Questions on the material:
1. In the discussion of pet shops and contract law, what is a sign like "Golden Retriever $800" under contract law?
2. Write the next part of the discussion of pet shops and contract law, continuing after its last sentence.

-------- Document passage --------

However the analogy is correct in saying that a buyer who believes a practice is unethical should not buy from those who engage in those practices. You DO have a say in where your shoes are made. It is YOUR choice whether to benefit yourself at the expense of those children or not. If you choose to accept the benefits of child labor you hardly have the right to cluck your tongue at the practice.
Boycott and protest are wonderful tools in America for furthering agendas, However they are proactive measures...not a criminal liability.
Exactly. I don't believe in criminal liability for these things. I believe in the power of the marketplace, and people who make choices based on their personal ethics. I can explain that a sellers choices can either reduce or increase the risk of a pet dying in a shelter or suffering crippling genetic disease. It is up to the buyer to decide whether they care about these things.
And Before you make such BROAD allegations about all pet shops, it might help your case to prove it a little more. Are all pet shop owners so unscrupulous!!! Probably not, I checked a few locals out, some were secretive, however some were also very honest about where they get there pups.
Honesty is a good thing, but it won't help the dog facing the needle of death. That a seller has good intentions or loves dogs is good, but just having those feelings won't benefit the dog in the shelter. What matters to the health and welfare of the pet animal is what the seller does in the way of placement and breeder requirements.
One significant problem with pet shops is based in contract law. It is extremely rare for pet shops to make conditional offers for sale. Most will do something like posting a sign that says "Golden Retriever $800". When they do so they prevent themselves from legally being able to refuse to sell even if they know the placement is inappropriate. Contract law on this issue is pretty straightforward. That kind of sign is an offer for sale. The only thing remaining in the offer is for someone to accept it. When someone tenders the money (offers to meet the terms and pay) the contract is complete and enforceable. Absent some really narrow circumstances once the money is offered the seller is obligated to sell.
Many uneducated private sellers make a similar error, e.g. a newspaper ad. (Although some courts will accord different standards for commercial sellers Vs casual seller). In contrast the educated responsible breeder will simply state that the puppies are available for sale. Having not stated the terms of the sale there is not yet anything the buyer can do to obligate the seller to sell. So the buyer and seller must negotiate to determine the terms of the sale.

-------- Data to examine --------

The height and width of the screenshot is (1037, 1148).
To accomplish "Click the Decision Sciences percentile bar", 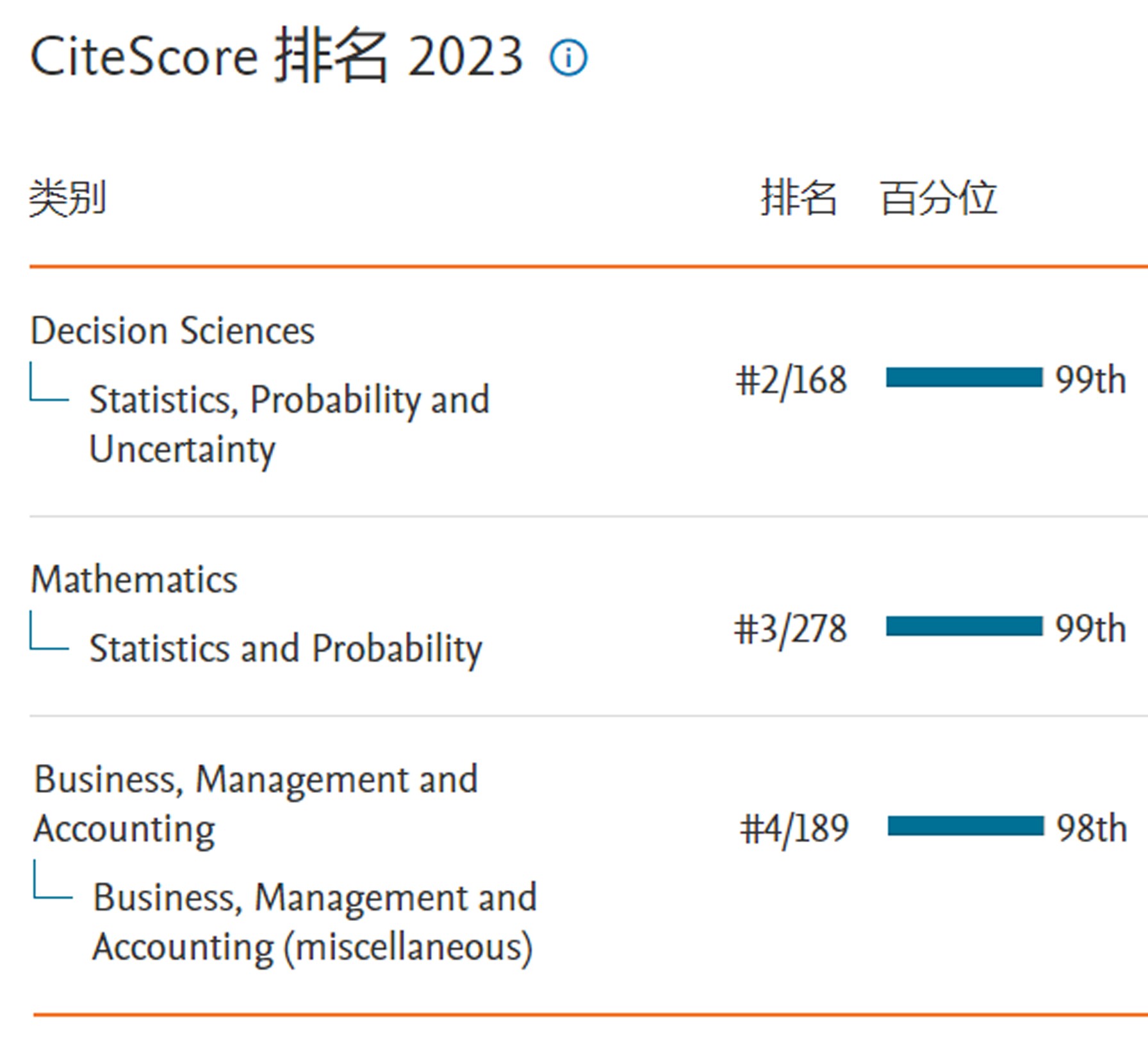I will pyautogui.click(x=964, y=377).
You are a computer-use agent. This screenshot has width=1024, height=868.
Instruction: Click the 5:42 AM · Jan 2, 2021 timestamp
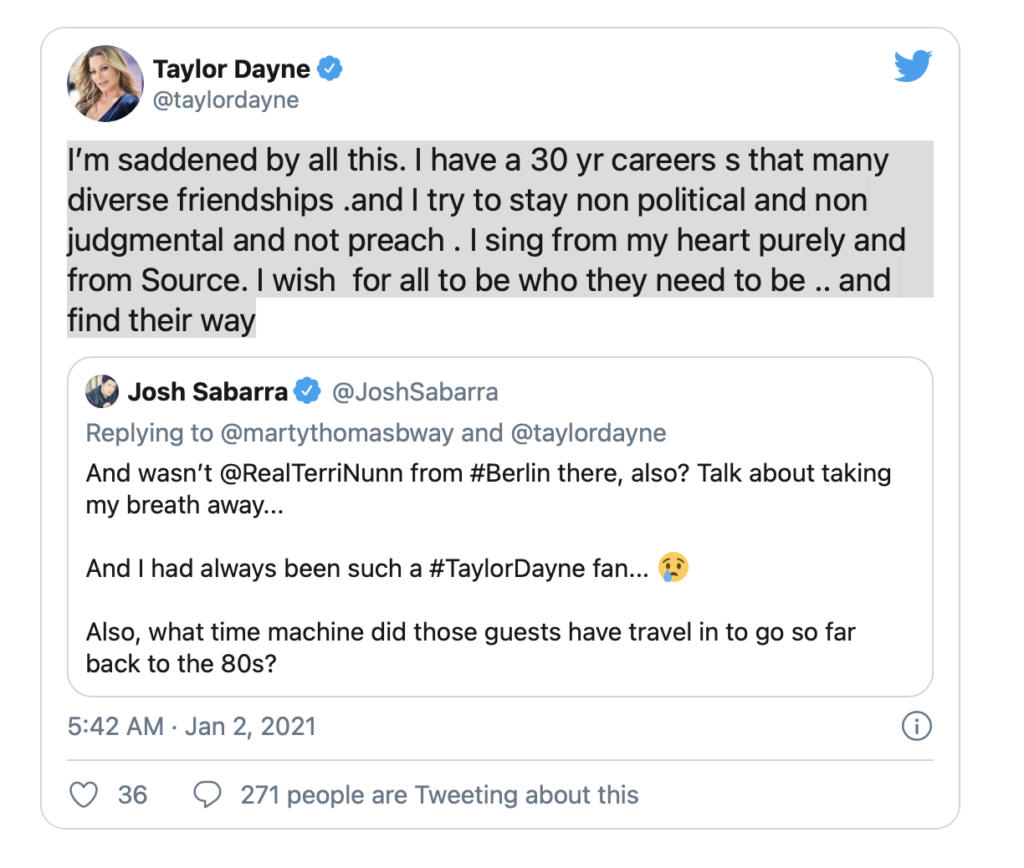click(192, 726)
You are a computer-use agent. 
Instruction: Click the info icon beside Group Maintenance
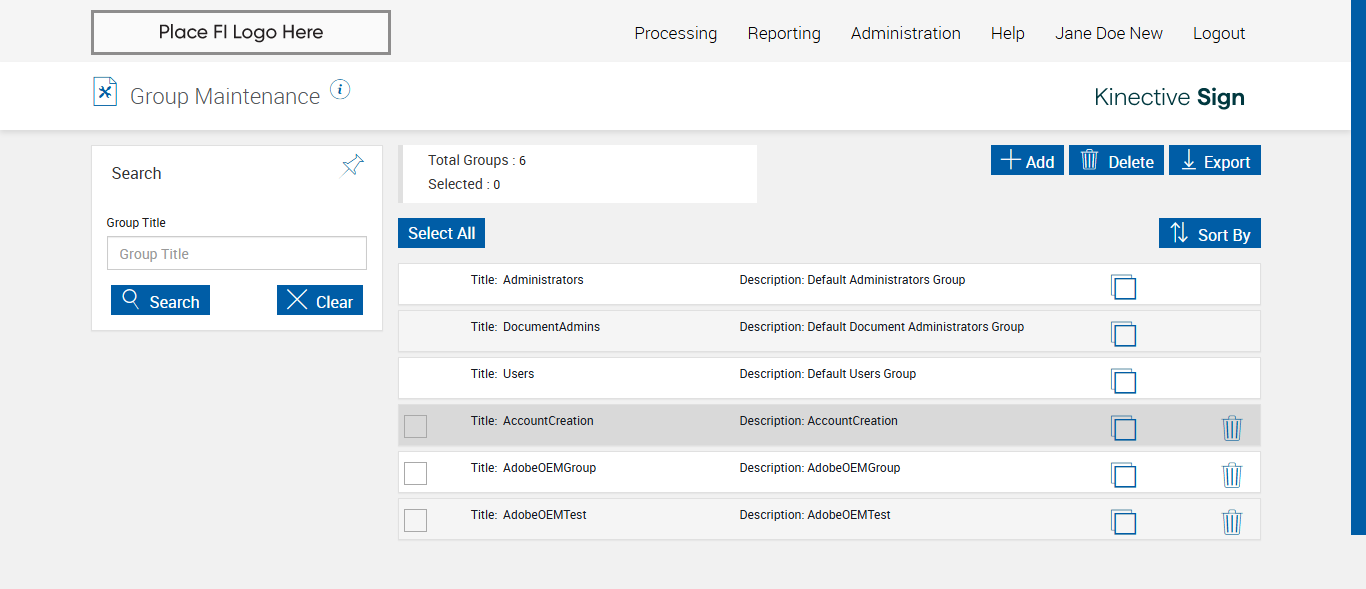point(340,90)
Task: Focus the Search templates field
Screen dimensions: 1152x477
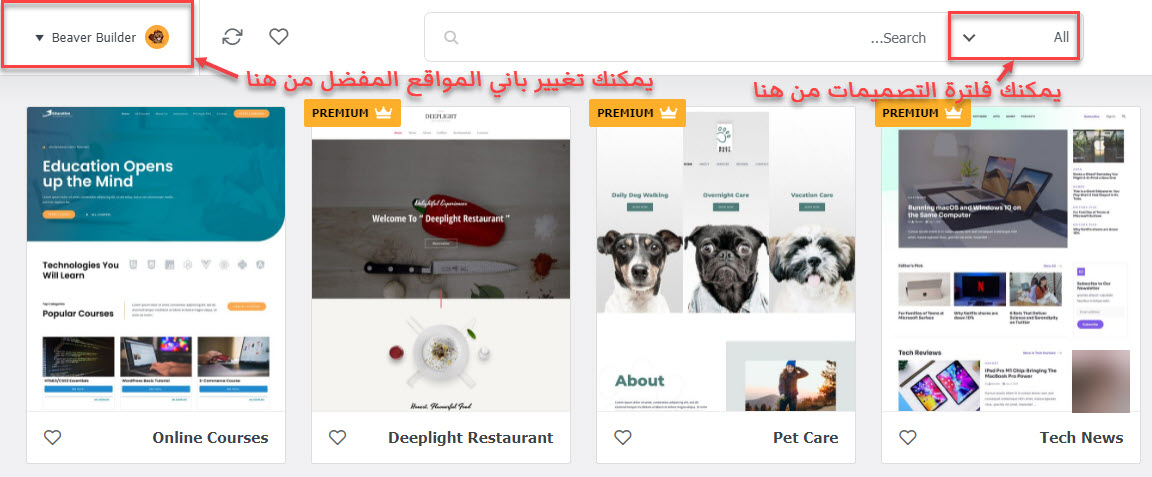Action: (687, 37)
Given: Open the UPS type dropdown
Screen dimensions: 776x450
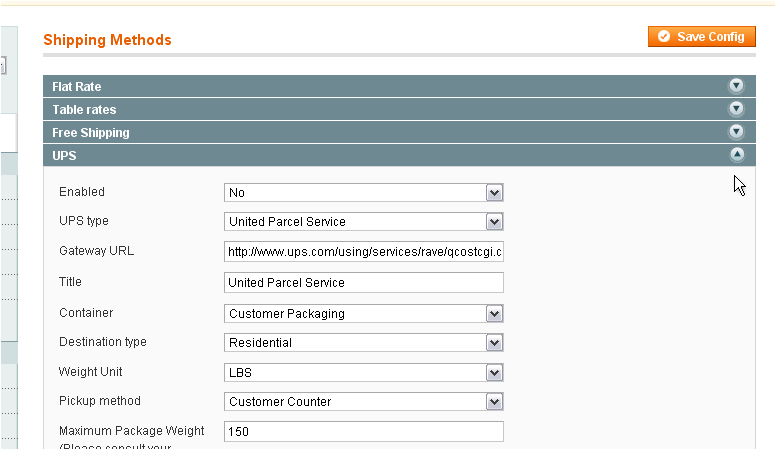Looking at the screenshot, I should point(364,222).
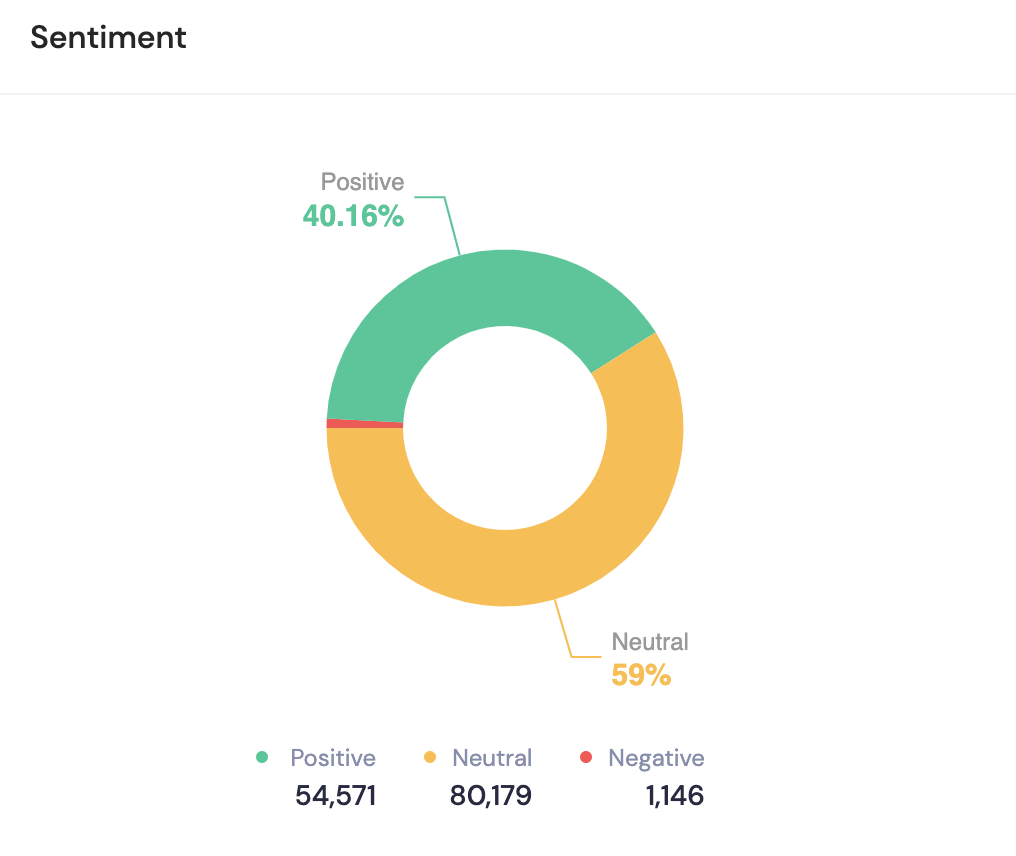Toggle the Positive series in the legend
The height and width of the screenshot is (856, 1016).
pyautogui.click(x=333, y=758)
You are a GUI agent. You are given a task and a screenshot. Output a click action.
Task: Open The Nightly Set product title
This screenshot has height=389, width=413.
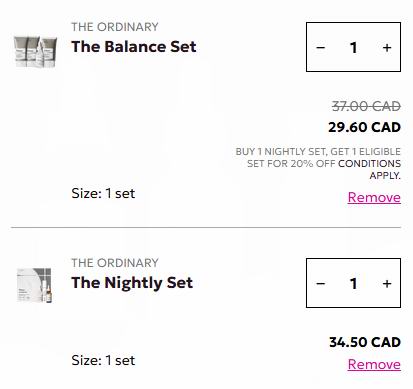[132, 283]
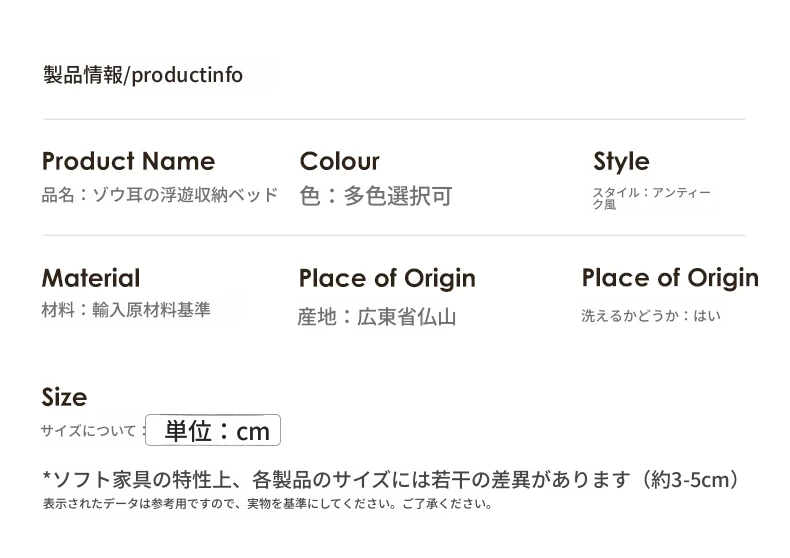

--------

Answers for the exercise:
1. An offer for sale.

2.
It is in this process of negotiation that each party can determine whether they even wish to enter into a contact. The parties can decide whether they want to support and encourage the other party by doing business with them, or whether they prefer not to support and encourage the other party and thus walk away from negotiations.
In theory it is possible for a pet shop to be a responsible seller. In fact I've never known a pet shop that has those qualities. Those qualities include not merely humane treatment of animals, but practices that improve the chances for good genetic health and temperament, improve the chances of successful permanent placement, and take responsibility for when those efforts fail.
If all sellers of companion animals took those steps we, as taxpayers, would experience a dramatic drop in the costs associated with incarcerating and killing millions of pets a year. And we, as caring beings, would see a dramatic drop in the numbers killed or suffering genetic disease.
A friend of mine has a standing reward offer for anyone that can find a pet shop with truly responsible selling practices (including proper breeding for good genetic health and lifetime take back of their animals). I don' know the exact terms of her offer but I do know that there are dozens of responsible hobby breeders that meet the criteria and yet no one has been able to find a pet shop that does and thus collect the reward. I'm not offering any rewards but I do know responsible breeders who meet this criteria ( http://www.dog-play.com/ethics.html ) and have never known a pet shop to do so.
And as for my original premise that the buyer is to blame the situation my own hometown is an excellent case in point. Shops that sell cats and dogs are not illegal here but you'll have a hard time finding one. Shops woo customers by posting large signs that they do not sell cats or dogs. In other words sellers are aware of and complying with customer demand. No laws involved, just people not shopping where they disagree with the practices. When people understand why there is a problem they will make better choices overall.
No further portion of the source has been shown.